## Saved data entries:
<<<<

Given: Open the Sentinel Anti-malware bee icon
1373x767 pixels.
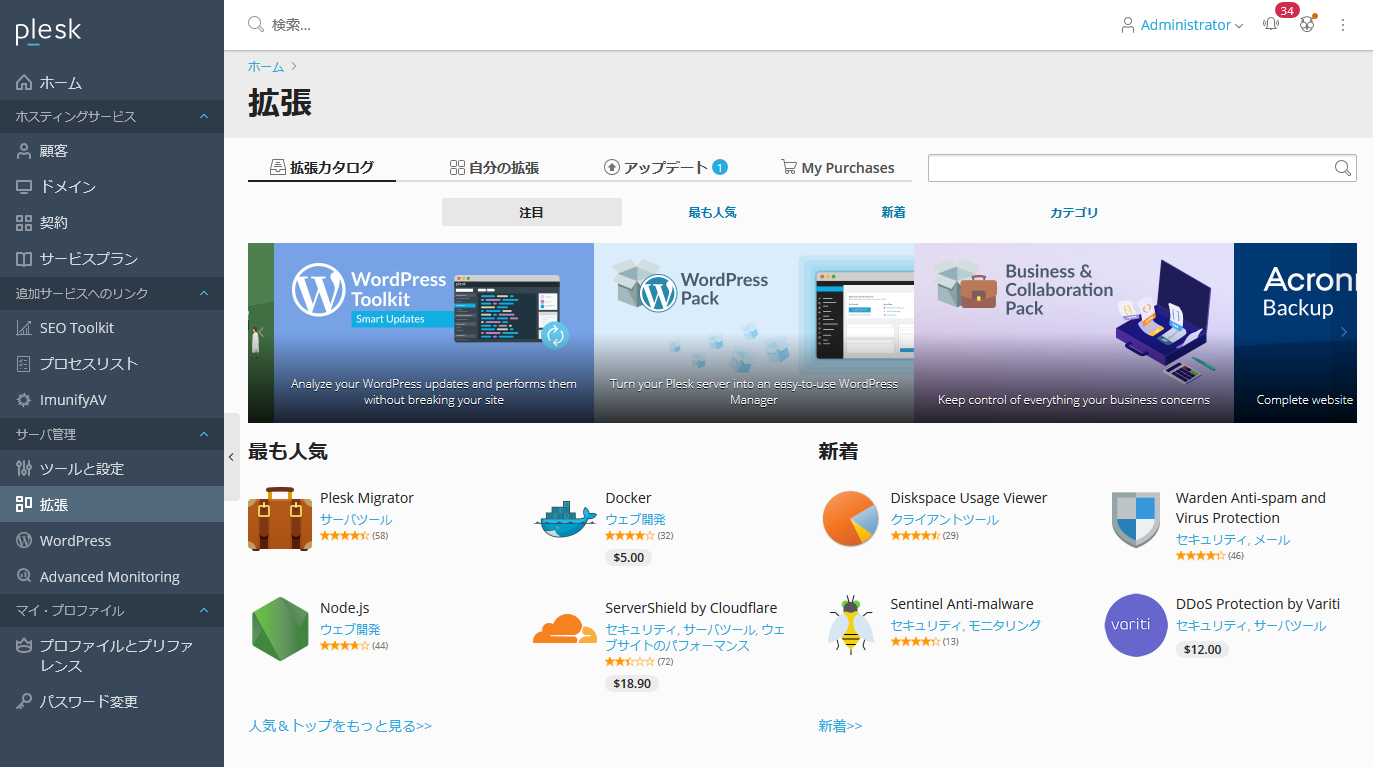Looking at the screenshot, I should tap(850, 625).
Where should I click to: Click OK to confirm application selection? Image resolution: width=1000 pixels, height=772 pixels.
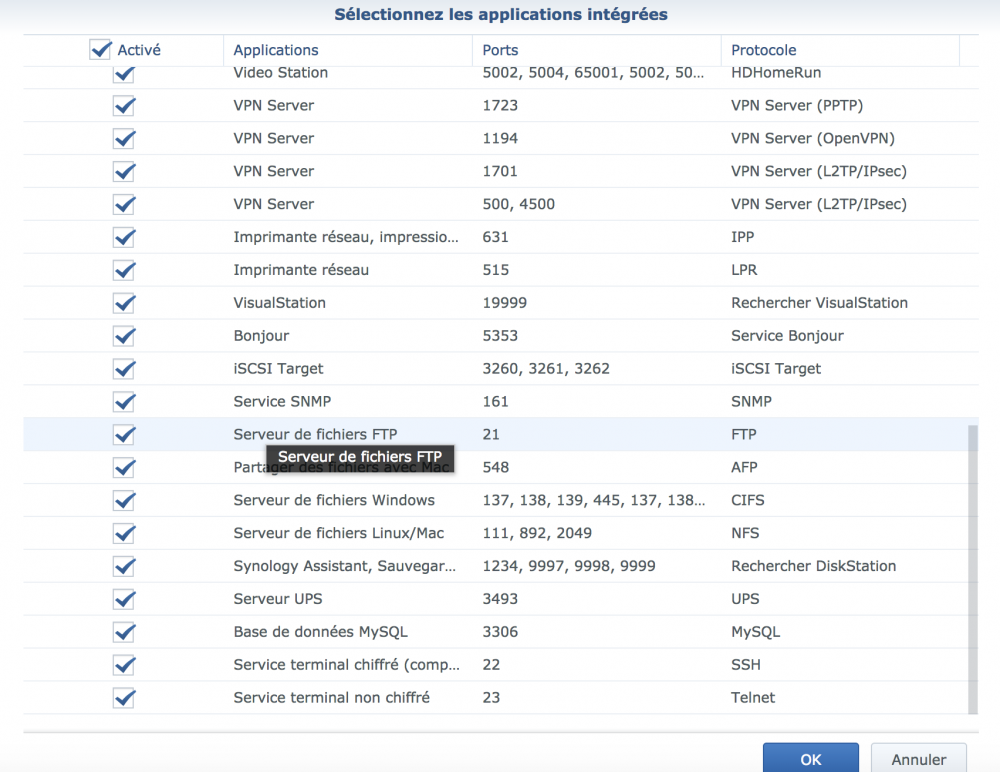(x=810, y=758)
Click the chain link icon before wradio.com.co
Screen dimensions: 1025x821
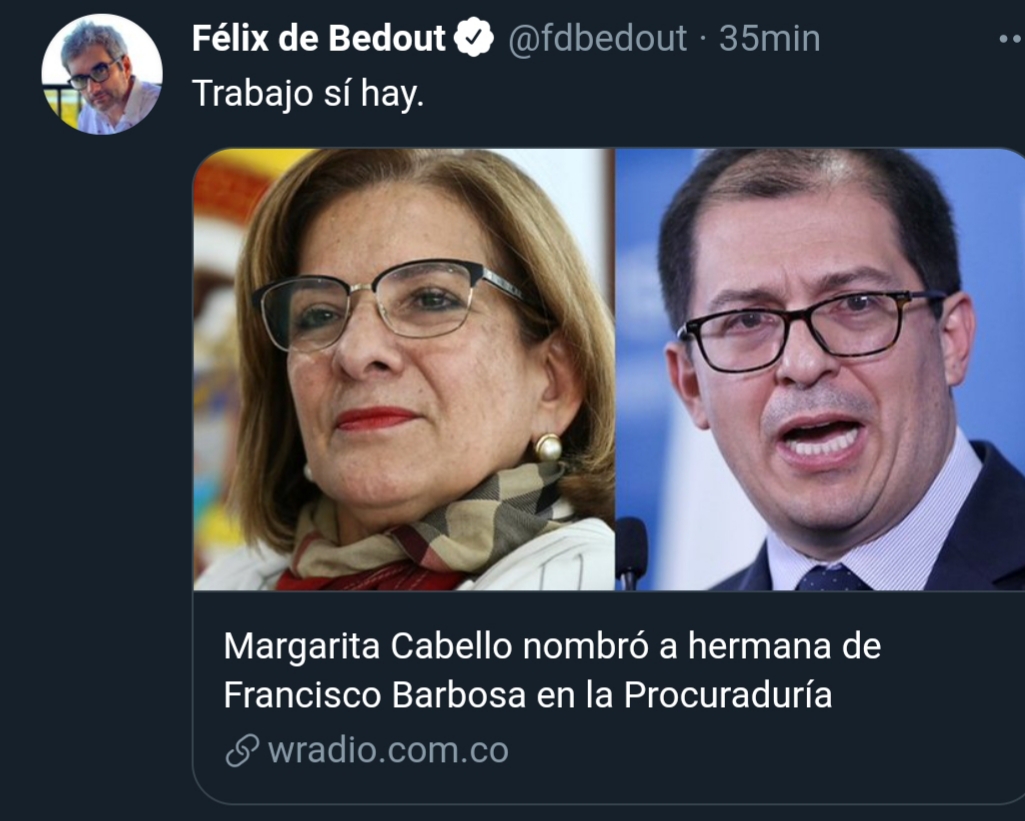point(242,750)
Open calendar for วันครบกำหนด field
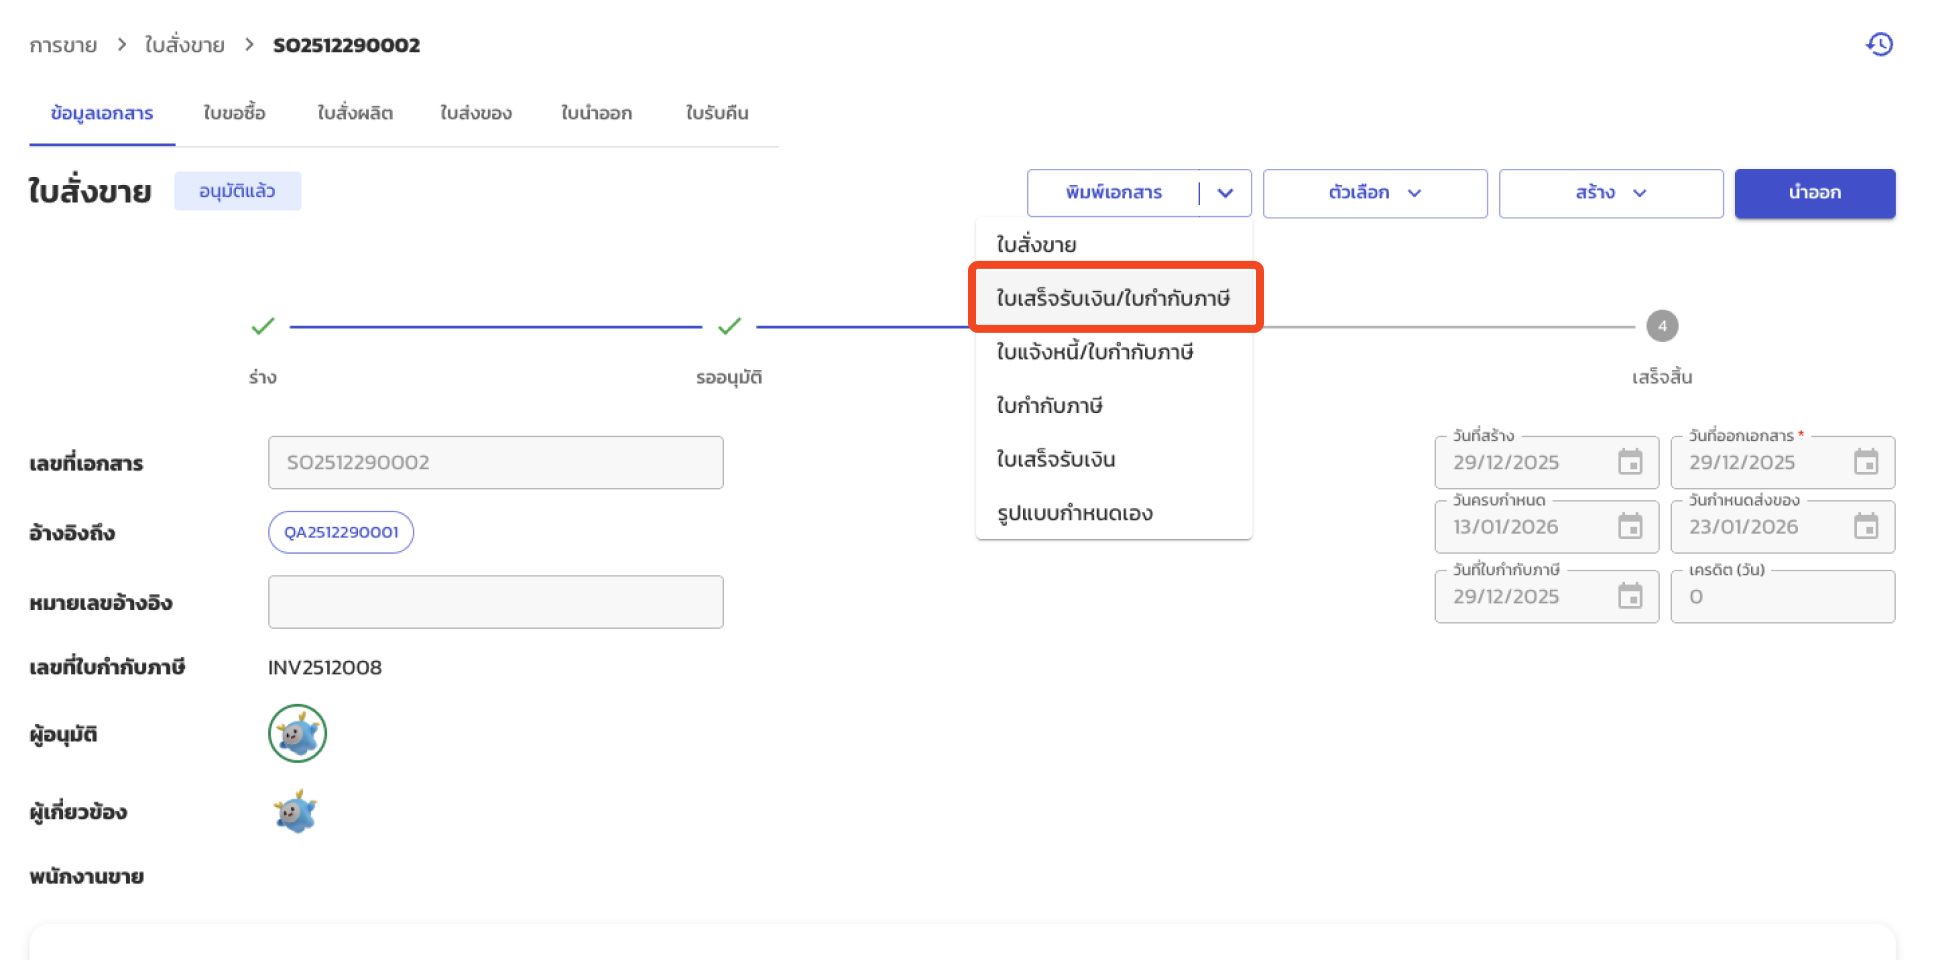Viewport: 1939px width, 960px height. (x=1630, y=526)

>>>>

## TASK GOAL:
The final stretch of the data, from the line with "Screen dimensions: 1025x821" through its last line, is to be retyped exactly; pictures are not part of the copy.

## PROBLEM SOLUTION:
Screen dimensions: 1025x821
point(242,750)
Open calendar for วันครบกำหนด field
Viewport: 1939px width, 960px height. (x=1630, y=526)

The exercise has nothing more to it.